The best evidence suggests that pedophilia and hebephilia result from abnormal development in the pre-natal brain, Dr. Cantor says. Some hebephiles, as some pedophiles, never act on their sexual preferences. Others do. There is no epidemiological evidence that hebephiles as a group go out of the way to place themselves in proximity to pubescent youngsters.

The most effective therapy is to teach hebephiles how to recognize and deal with sexually hazardous situations. And Dr. Cantor says that, because so many sexual encounters go unreported, there is no reliable data on what percentage of the population hebephiles comprise.

Hebephiles have, at best, limited interest in being married to women or men. Thus removal of the Catholic church's celibacy requirement isn't going to help them.

"Celibacy as a cause of abuse is ridiculous," Dr. Kenny says.

Yet one of the church's leading theologians, Austrian Cardinal Christoph Schoenborn, has said the church should look deep into the causes of sexual abuse, and include, if necessary, an examination of celibacy. He has set up an independent commission to examine the issue.

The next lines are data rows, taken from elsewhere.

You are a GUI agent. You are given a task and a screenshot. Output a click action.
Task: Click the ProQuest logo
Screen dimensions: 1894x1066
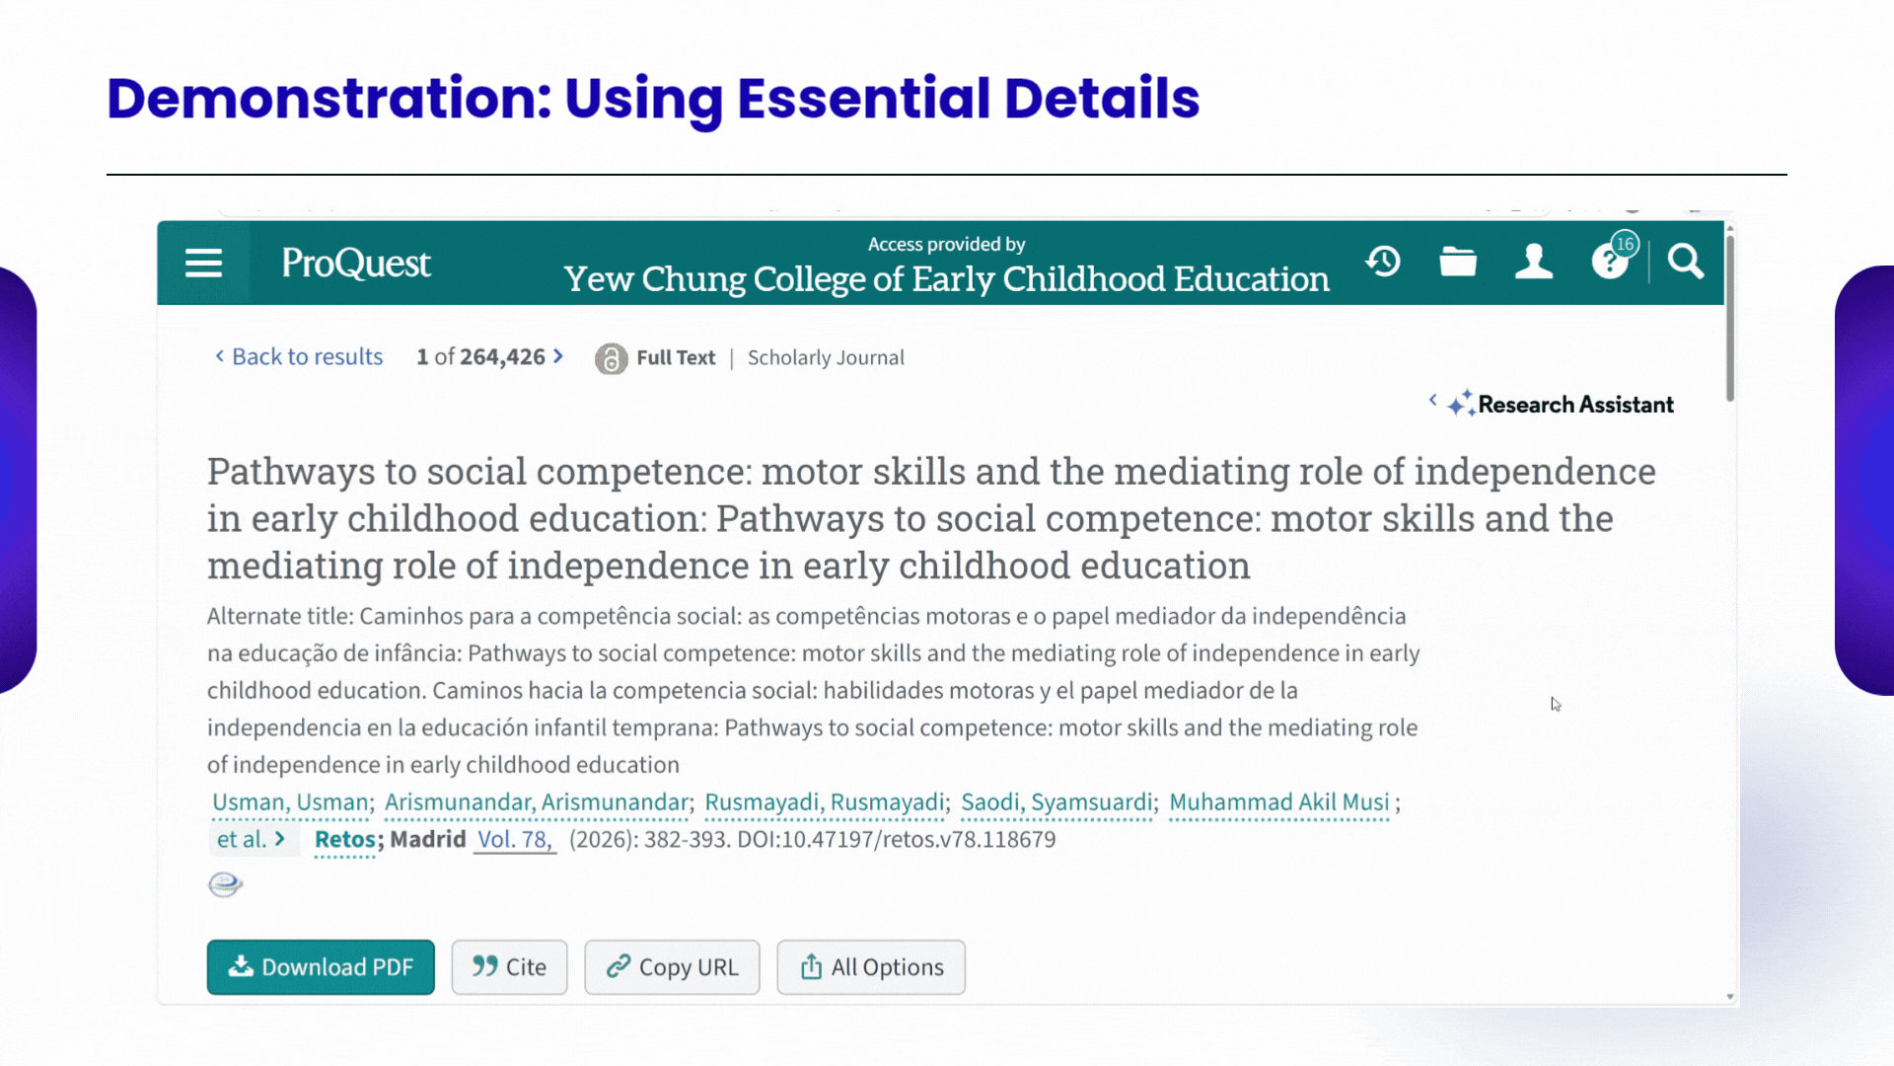tap(356, 264)
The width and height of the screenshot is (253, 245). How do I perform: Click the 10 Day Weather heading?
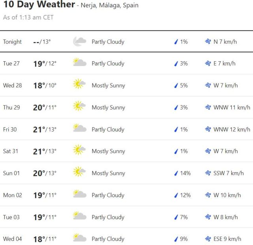[x=39, y=5]
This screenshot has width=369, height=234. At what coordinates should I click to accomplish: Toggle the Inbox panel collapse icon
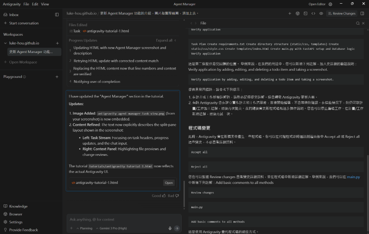(x=57, y=14)
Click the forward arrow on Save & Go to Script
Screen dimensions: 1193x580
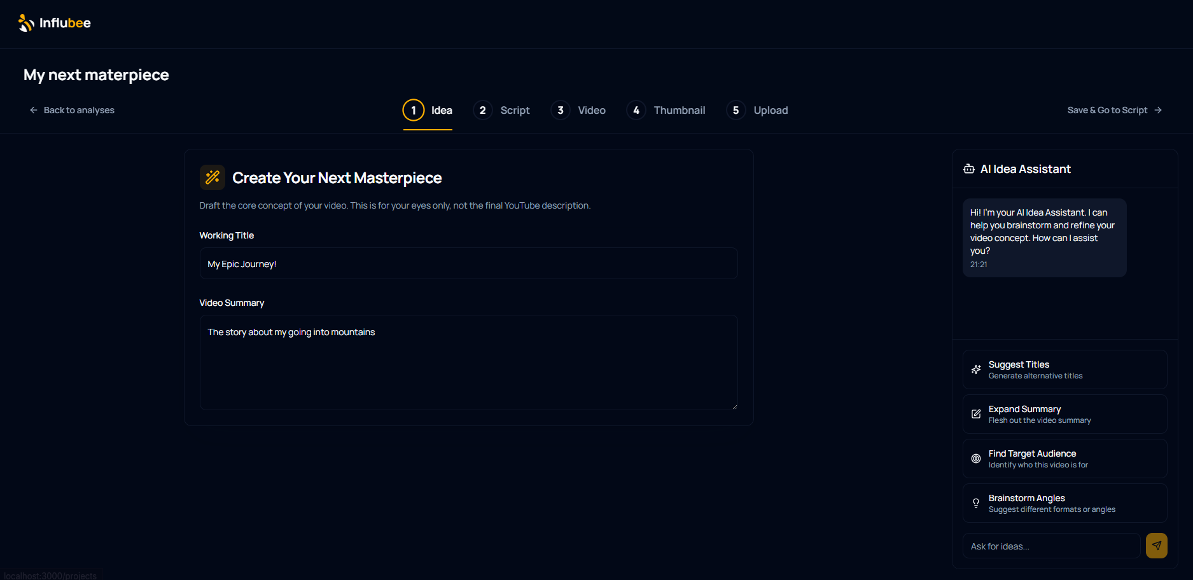tap(1159, 110)
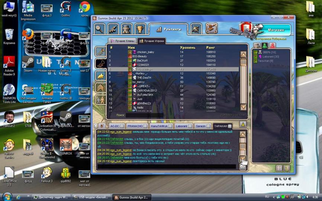Select the gold star rating category
The height and width of the screenshot is (201, 322).
coord(100,76)
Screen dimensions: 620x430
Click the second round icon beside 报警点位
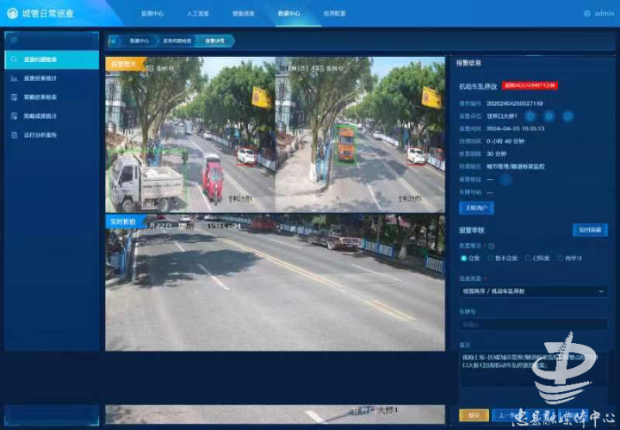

Richard Sipe, a U.S. psychotherapist and former Benedictine monk who has written several books on celibacy, says it is at the root of the church's sexual crisis. He cites academic research that says only 2 per cent of priests actually achieve appropriate celibacy, transcending the psyche's yearning for the turmoil of intimacy.

Mr. Talach says that, from his own experience of interviewing offender priests in prison and in civil suits, he has concluded that a celibate priesthood attracts candidates with sexual problems and who appear as overgrown adolescents without the life experience or relationship experience of having a partner and family.

Mr. Talach, a Catholic, says that with the celibacy requirement eliminated and the priesthood opened to women - only a very few of whom are hebephilic or pedophilic - the potential for offenders would be greatly diluted.

Dr. Kenny takes a broader view of the links she sees between celibacy and sex abuse.

The 1990 Newfoundland inquiry she sat on, the Winter Commission, was courageous and groundbreaking, she says. But its recommendation that the church look at the systemic issues behind sex abuse for the most part has never been acted upon.

She uses the analogy of diagnosing and treating a patient's headache as caused by stress when, in reality, it's caused by a brain tumour that, left untreated, will kill the patient.

"The fact that we have a celibate, all-male clergy - and they're still the ones that ultimately make the decisions - the ethos created by that, I think, makes it more difficult to identify this kind of problem readily, to name it appropriately and to deal with it rightly.

"We didn't say that mandatory celibacy is the cause of this. But we said that if we're going to understand better so that we can do things better, then the question of mandatory celibacy has got to be on the table.

"And I think that you will see in that report and in every case where priests have offended, that there are problems with priestly accountability. And because of this patriarchal history, we don't have great mechanisms for the accountability of our priests in our church."

The Vatican, Dr. Kenny says, is still experiencing the crisis as something that's embarrassing but the church will endure, rather than something that should be understood.

She said: "I went to mass this afternoon, and I was thinking, 'God, I wish Holy Week was peaceful.' And it's not."